*What you have to do*
Copy each line of the data below exactly, leaving out pictures.

------ Data extract ------

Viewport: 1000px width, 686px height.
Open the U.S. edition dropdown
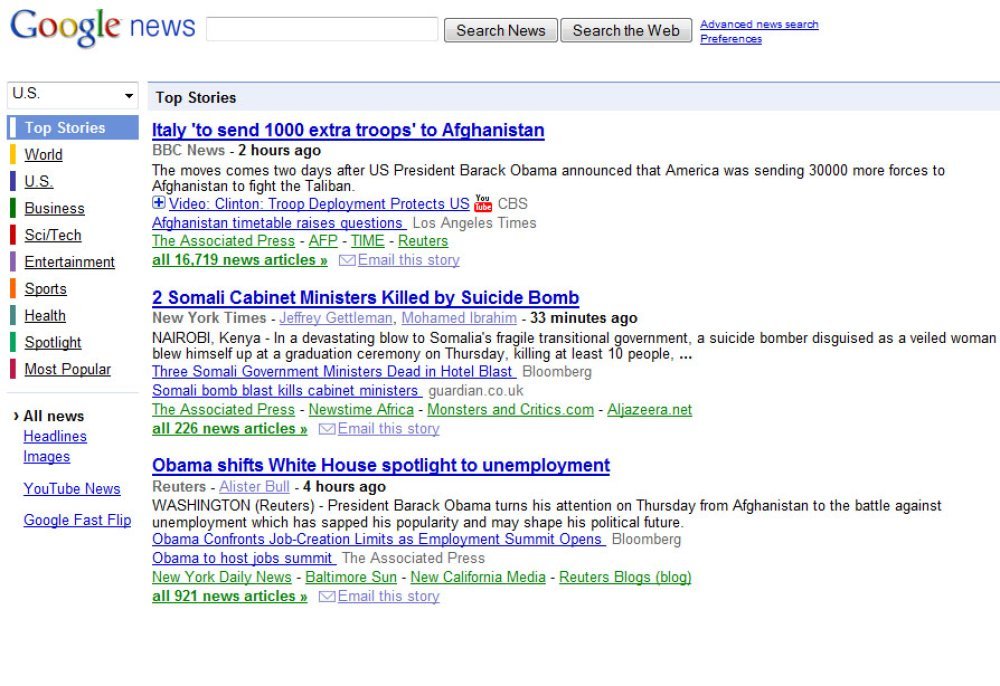pyautogui.click(x=73, y=94)
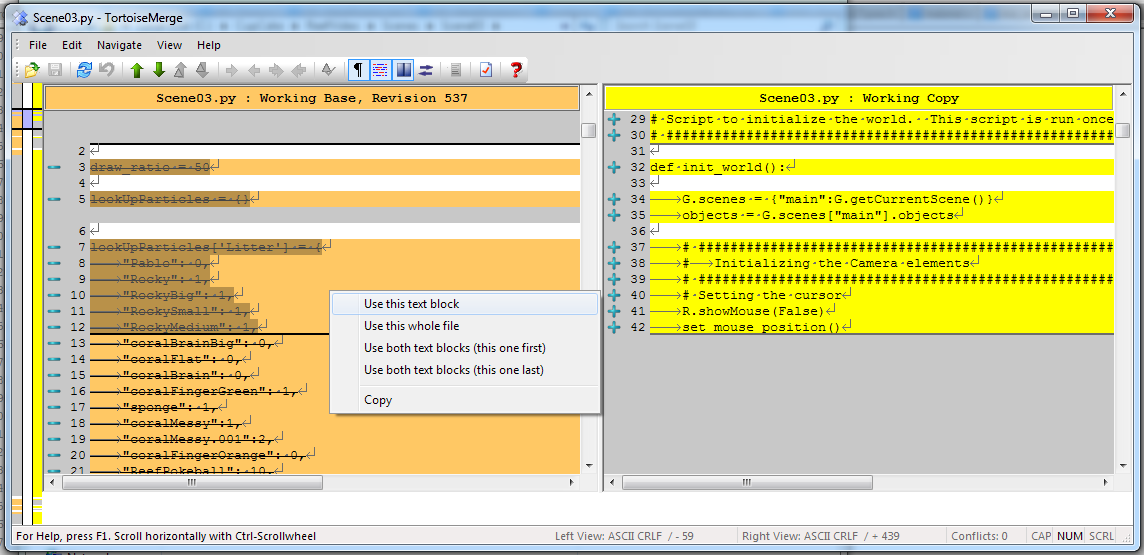Select 'Use both text blocks (this one first)'
1144x555 pixels.
pos(455,348)
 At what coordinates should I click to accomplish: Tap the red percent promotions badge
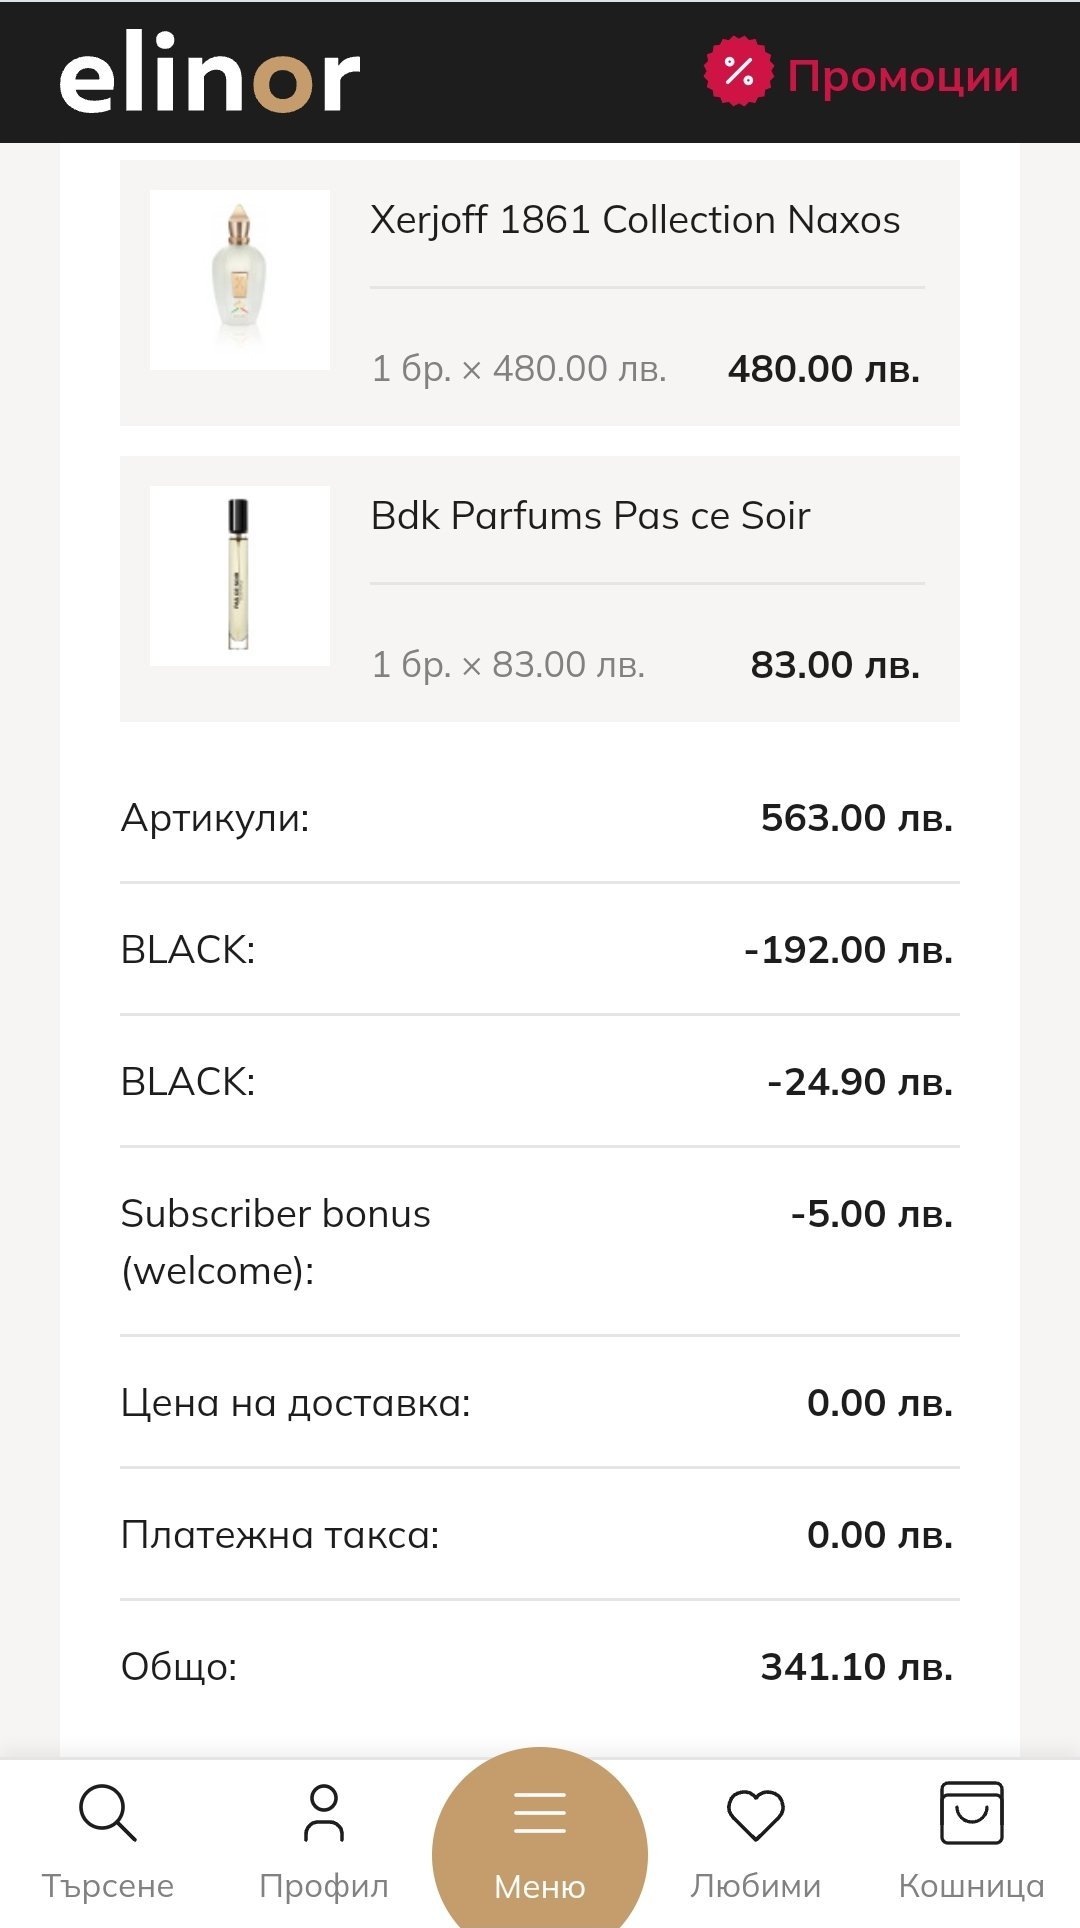[x=738, y=72]
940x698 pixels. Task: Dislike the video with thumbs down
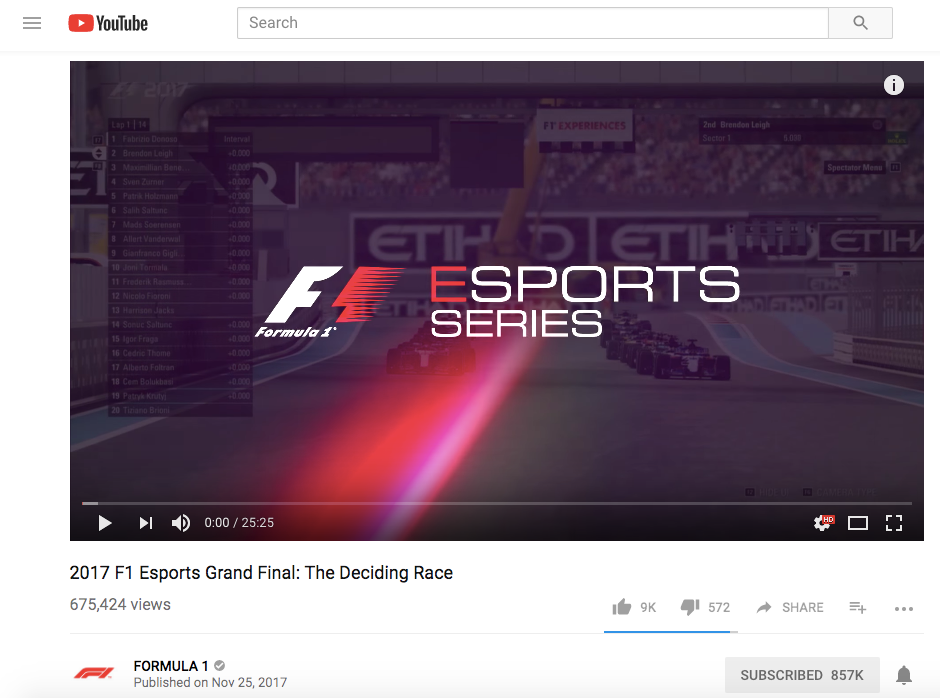[690, 607]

------

*Solution for this task*
Viewport: 1000px width, 686px height.
Open the U.S. edition dropdown
pyautogui.click(x=73, y=94)
Select 'Use both text blocks (this one first)'
1144x555 pixels.
pos(455,348)
 At what coordinates should I click to accomplish: Tap the red percent promotions badge
[x=738, y=72]
940x698 pixels. Task: Dislike the video with thumbs down
[690, 607]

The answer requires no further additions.